■ **Work task**:
Go through the material below and return each line with the string "agent" in it.

■ **Given data**:
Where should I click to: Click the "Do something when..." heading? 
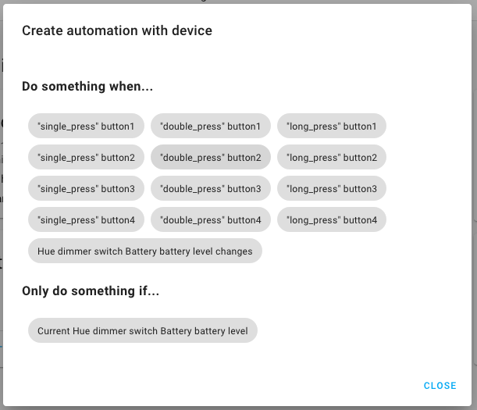(x=87, y=87)
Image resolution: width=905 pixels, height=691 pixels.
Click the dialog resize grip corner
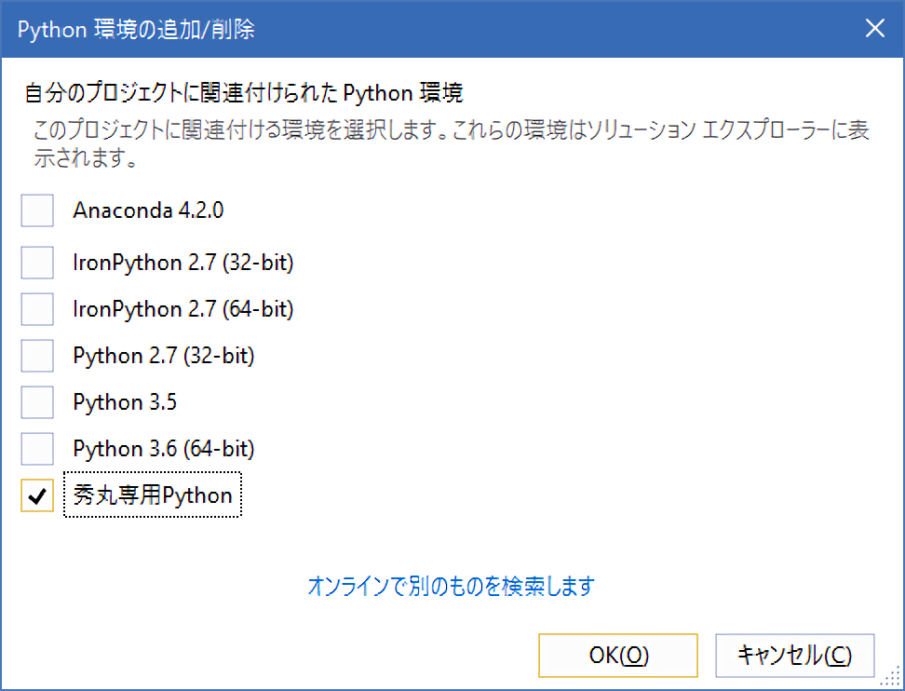point(895,681)
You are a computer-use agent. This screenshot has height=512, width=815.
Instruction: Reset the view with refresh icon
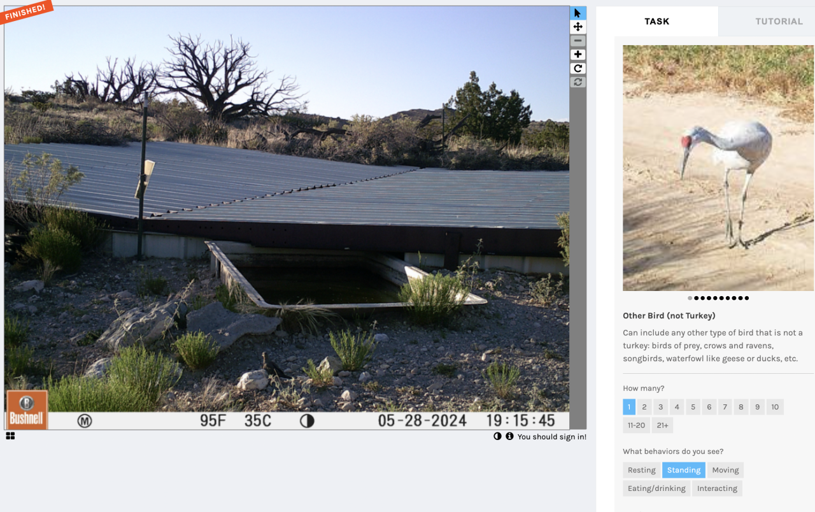[578, 82]
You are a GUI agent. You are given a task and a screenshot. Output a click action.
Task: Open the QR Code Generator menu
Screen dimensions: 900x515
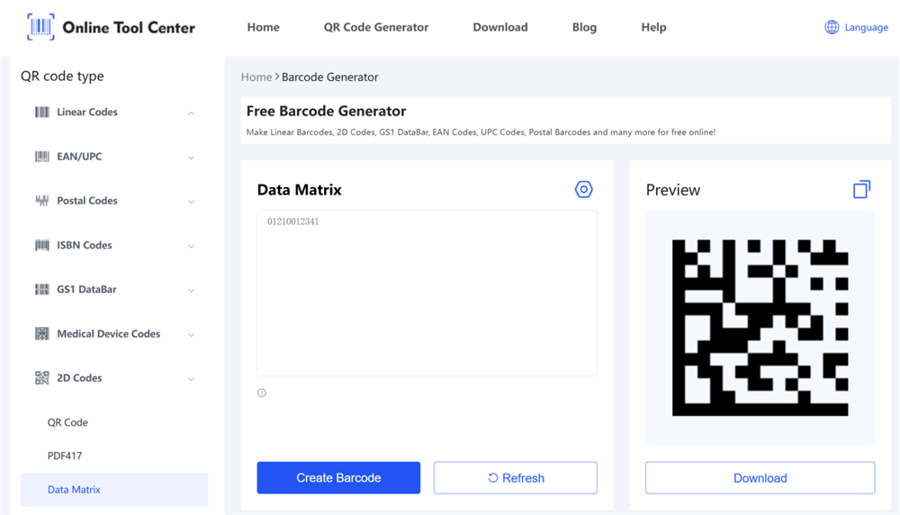(376, 27)
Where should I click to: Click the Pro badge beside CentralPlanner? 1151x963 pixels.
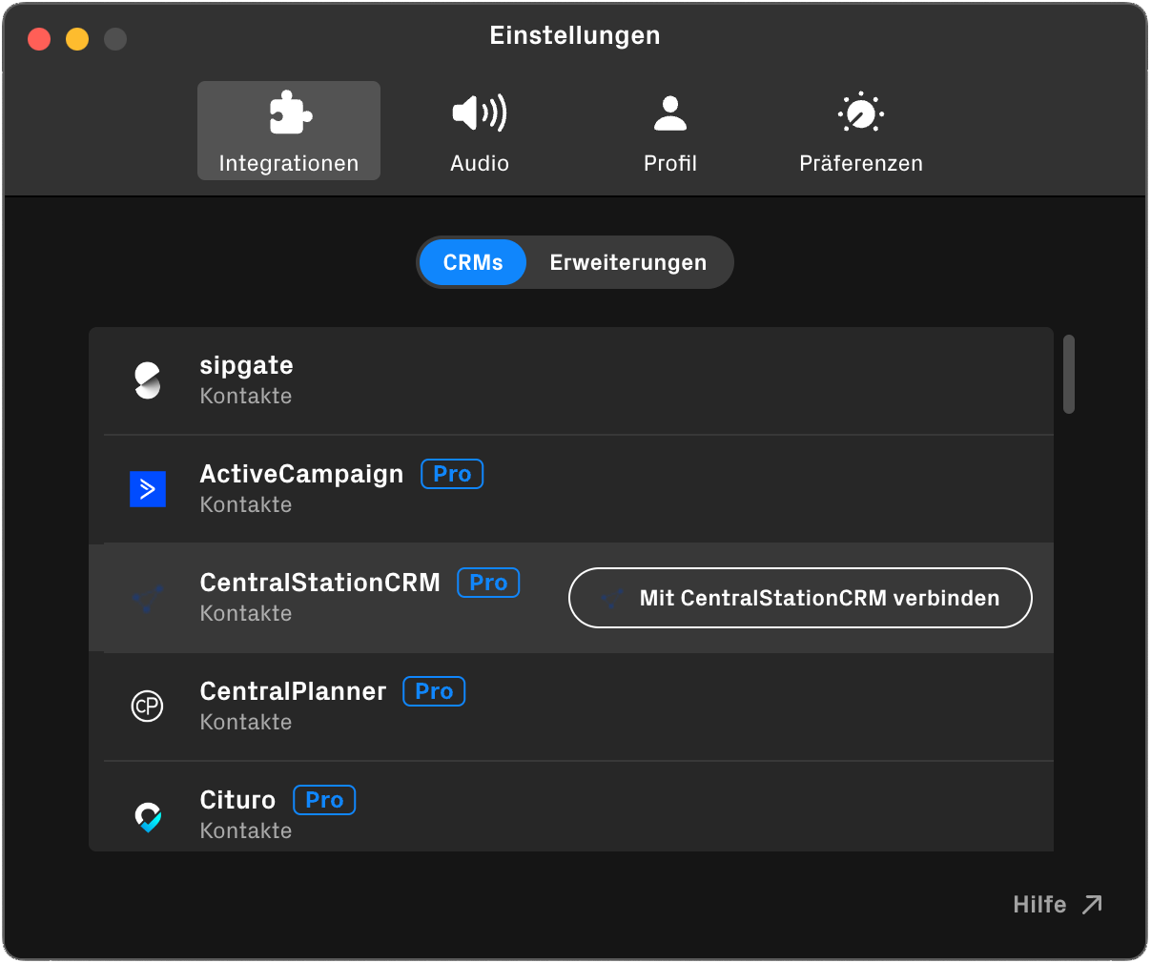click(x=434, y=691)

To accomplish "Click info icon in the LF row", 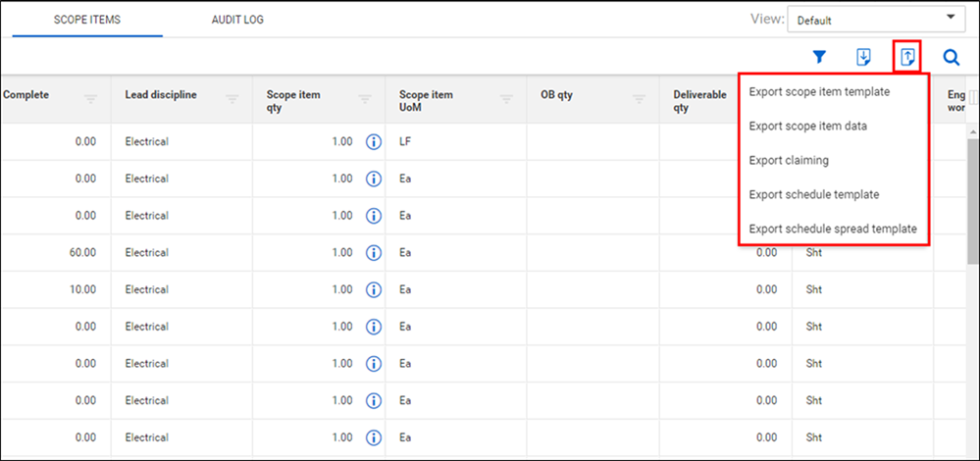I will point(373,141).
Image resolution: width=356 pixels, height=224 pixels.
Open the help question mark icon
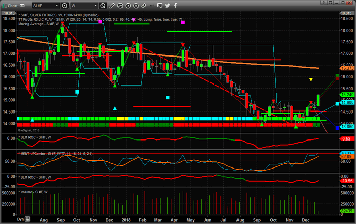[324, 5]
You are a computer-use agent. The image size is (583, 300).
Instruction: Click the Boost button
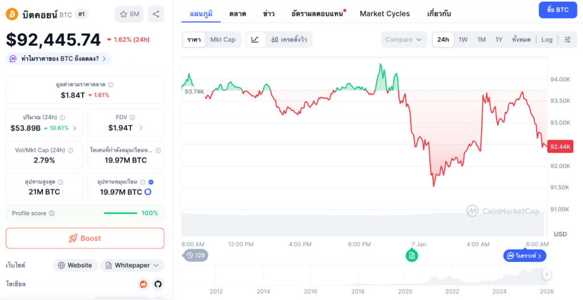point(85,238)
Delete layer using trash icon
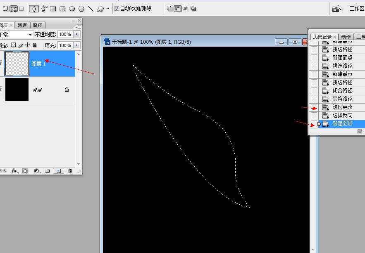 point(70,170)
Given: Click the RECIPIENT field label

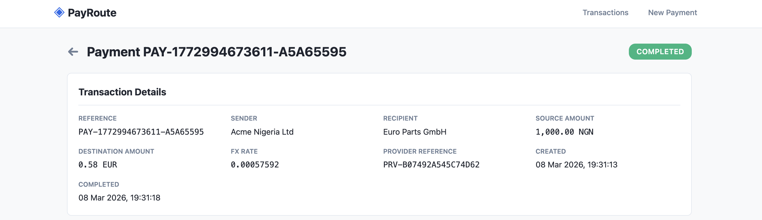Looking at the screenshot, I should [x=401, y=118].
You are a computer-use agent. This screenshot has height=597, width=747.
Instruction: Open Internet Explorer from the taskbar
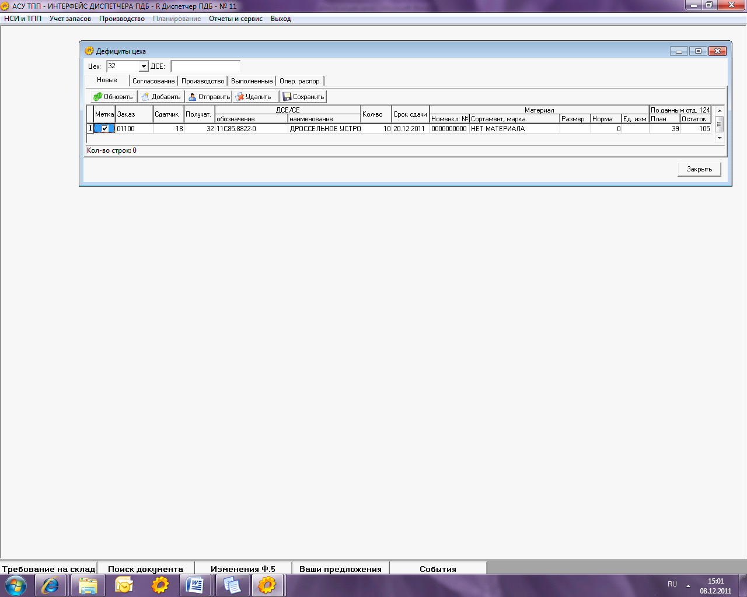(x=51, y=585)
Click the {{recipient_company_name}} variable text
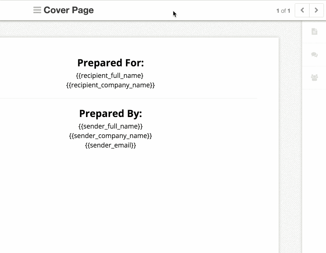The height and width of the screenshot is (253, 326). click(x=110, y=85)
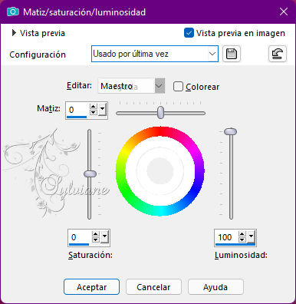Click the camera icon in title bar

tap(13, 12)
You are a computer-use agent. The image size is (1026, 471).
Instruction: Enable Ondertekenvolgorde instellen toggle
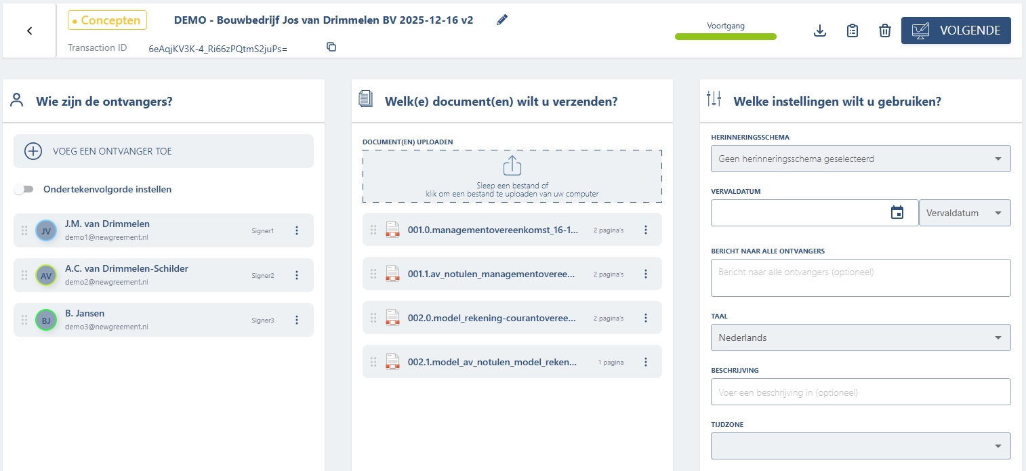tap(24, 190)
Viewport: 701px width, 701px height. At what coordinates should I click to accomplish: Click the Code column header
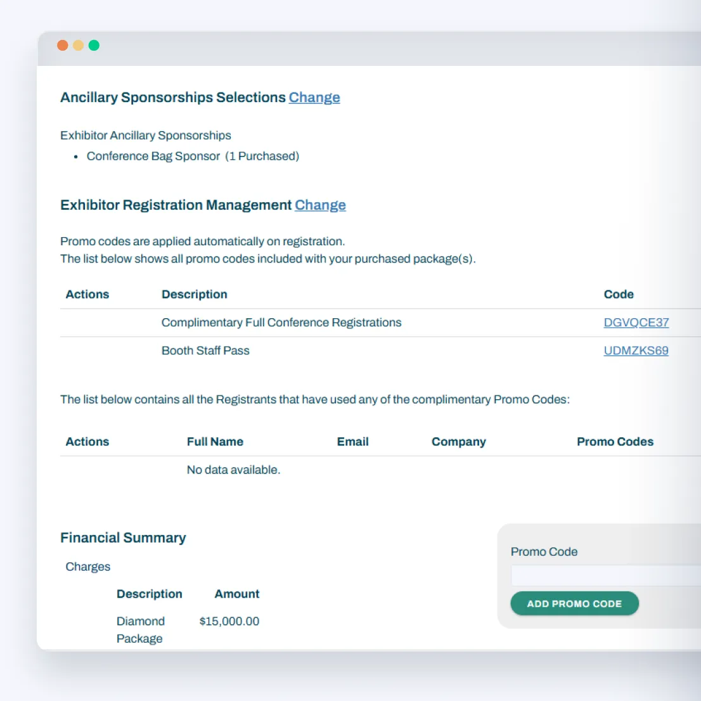619,294
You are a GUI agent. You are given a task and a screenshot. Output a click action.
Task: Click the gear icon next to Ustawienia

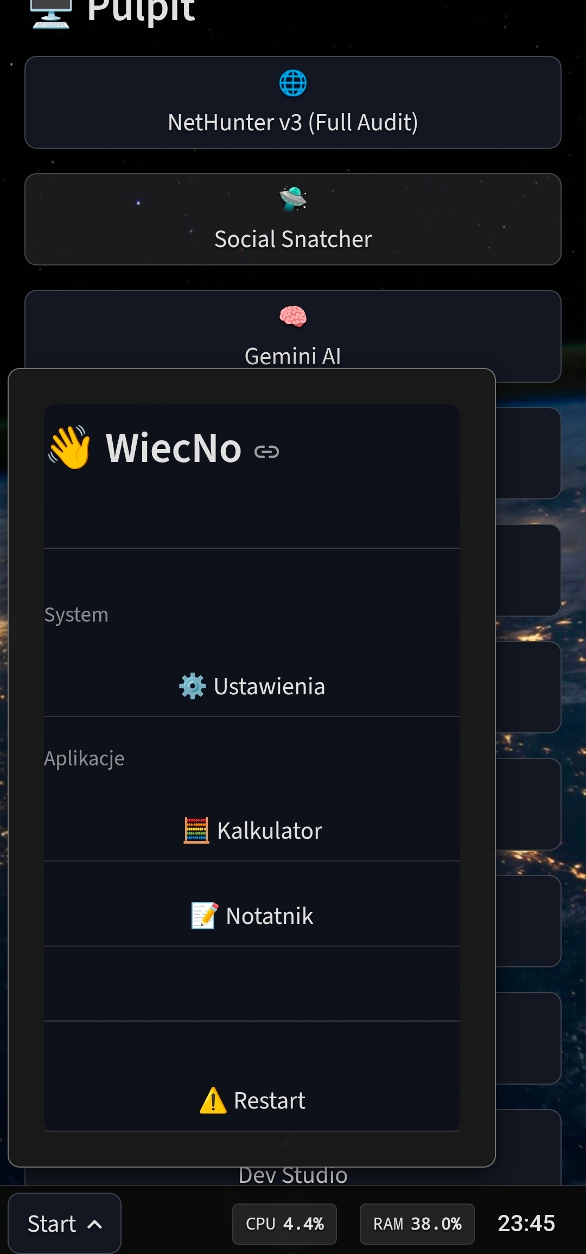[193, 686]
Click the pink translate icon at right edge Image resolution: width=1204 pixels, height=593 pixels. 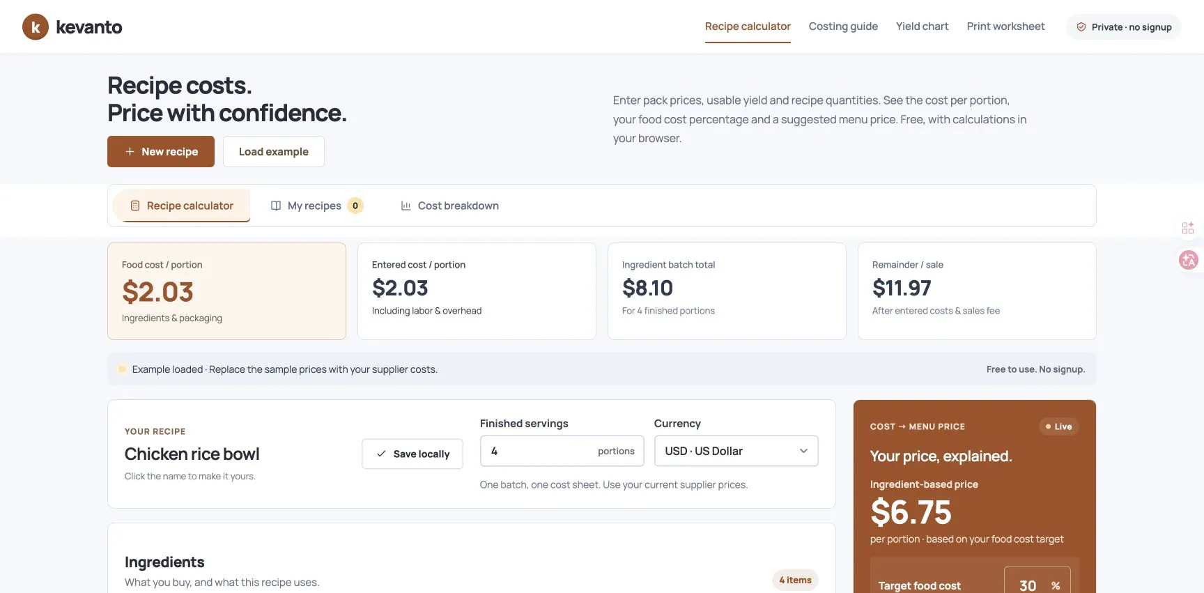pyautogui.click(x=1188, y=260)
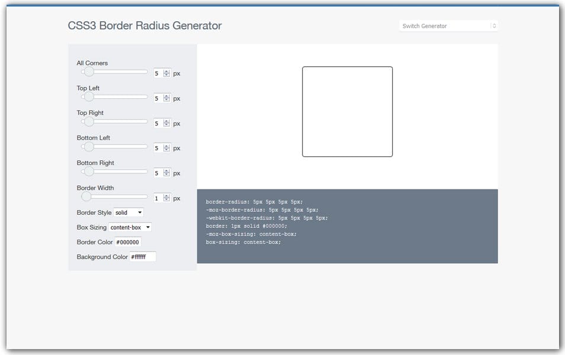Click the CSS3 Border Radius Generator heading

(145, 25)
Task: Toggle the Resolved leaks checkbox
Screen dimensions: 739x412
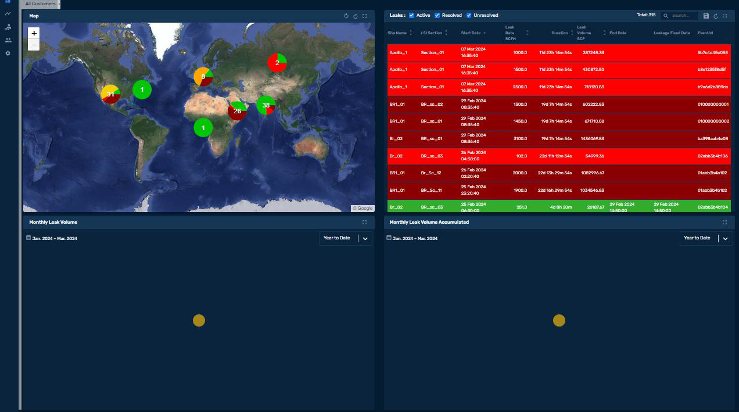Action: (437, 16)
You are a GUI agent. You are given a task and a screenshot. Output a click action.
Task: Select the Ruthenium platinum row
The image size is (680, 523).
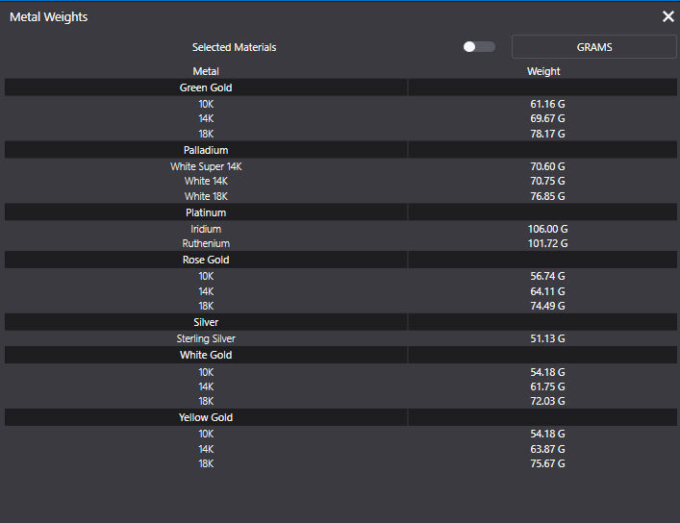point(206,243)

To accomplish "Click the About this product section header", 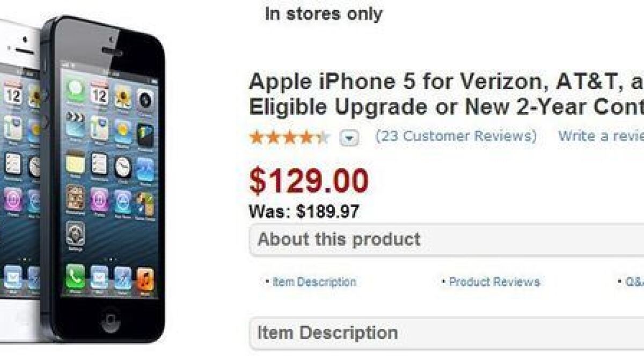I will pyautogui.click(x=447, y=240).
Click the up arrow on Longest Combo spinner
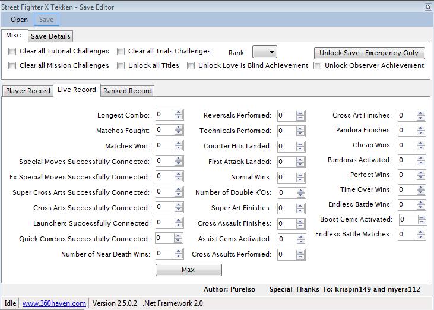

■ **Exercise output**:
You are a computer-use agent. This screenshot has height=512, width=815.
You are a GUI agent. You are given a task and a screenshot. Output a click action.
You are a computer-use agent. The image size is (583, 300).
You are a computer-use agent. This screenshot has height=597, width=747.
You are a computer-use agent. The image size is (1026, 471).
You are a GUI agent. You are given a task and a screenshot. Output a click action.
You are a GUI agent. You are given a task and a screenshot. Output a click action.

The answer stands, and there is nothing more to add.